Fès accueille les 20 et 21 mars, la 45e édition du Congrès de l’union des universités arabes. Organisée par l’université sidi Mohammed Ben Abdellah, sous le haut patronage de Sa Majesté le Roi Mohamed VI, cette rencontre est placée cette année sous le thème «L’avenir des universités arabes à la lumière des changements dans le monde arabe».

Les travaux du congrès ont été lancés en présence du ministre de l’Enseignement supérieur Lahcen Daoudi, du secrétaire général de l’Association des universités arabes, Dr Sultane T. Abu-Orabi Aladwan, ainsi que de quelques représentants des autorités locales, à leur tête le wali de Fès-Boulemane, Mohamed Gharrabi. Intervenant à cette occasion, le ministre de l’Enseignement supérieur, Lahcen Daoudi, a précisé que cette rencontre revêt une grande importance puisqu’elle constitue une occasion pour les universités arabes de coordonner leurs efforts pour élever le niveau de l’enseignement supérieur et surtout de la recherche scientifique. «Nous espérons que ce congrès donnera un nouvel élan pour la recherche scientifique dans le monde arabe.
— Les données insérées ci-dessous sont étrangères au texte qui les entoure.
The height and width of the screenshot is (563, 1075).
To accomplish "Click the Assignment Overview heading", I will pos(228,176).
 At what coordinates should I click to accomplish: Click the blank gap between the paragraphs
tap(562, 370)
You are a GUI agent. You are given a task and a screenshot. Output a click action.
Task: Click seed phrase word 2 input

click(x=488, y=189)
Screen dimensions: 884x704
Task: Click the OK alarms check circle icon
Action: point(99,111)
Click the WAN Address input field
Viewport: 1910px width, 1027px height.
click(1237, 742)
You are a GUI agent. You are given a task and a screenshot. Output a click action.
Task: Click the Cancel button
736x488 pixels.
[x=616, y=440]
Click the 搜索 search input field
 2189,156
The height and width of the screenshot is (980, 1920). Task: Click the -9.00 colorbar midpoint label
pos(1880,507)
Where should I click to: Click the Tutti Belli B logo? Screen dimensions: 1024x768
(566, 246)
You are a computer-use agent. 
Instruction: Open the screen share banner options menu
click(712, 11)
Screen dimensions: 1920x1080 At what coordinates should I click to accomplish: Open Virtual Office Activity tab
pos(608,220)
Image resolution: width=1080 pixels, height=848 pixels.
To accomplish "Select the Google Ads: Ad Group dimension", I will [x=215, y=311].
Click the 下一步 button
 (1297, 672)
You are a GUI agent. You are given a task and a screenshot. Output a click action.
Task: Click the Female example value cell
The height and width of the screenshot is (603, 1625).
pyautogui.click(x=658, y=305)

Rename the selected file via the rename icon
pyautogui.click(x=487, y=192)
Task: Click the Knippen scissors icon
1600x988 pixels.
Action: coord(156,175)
En effet, les pays arabes regorgent de potentialités, que ce soit au niveau des ressources humaines ou encore des sources de financement. Il faut juste avoir la volonté de mettre ces atouts au service de la promotion de la recherche scientifique», a-t-il expliqué. Pour sa part, Sultane T. Abu-Orabi Aladwan, le secrétaire général de l’union arabe, a souligné lors de son intervention la nécessité pour les 450 universités que compte le monde arabe actuellement de rehausser la coopération entre elles afin d’élever le niveau des projets de la recherche académique et de favoriser l’échange des résultats. Dr Aladwan a évoqué également la situation actuelle de la recherche scientifique dans le monde arabe, qu’il a qualifiée de très faible. «Le niveau de la recherche scientifique dans le monde arabe demeure en deçà des attentes.

En effet, les pays arabes consacrent uniquement 0,5% de leur Produit intérieur brut (PIB) à la recherche scientifique, avec un financement émanant uniquement du secteur public. C’est une situation déplorable vu que la recherche scientifique devrait être un levier essentiel dans le développement et l’essor économique des pays», a-t-il précisé.

À noter que l’Association des universités arabes a été créée dans les années soixante à l’initiative de la Ligue arabe. Son siège est à Amman en Jordanie et elle compte actuellement en son sein, plus de 400 universités arabes comme membres.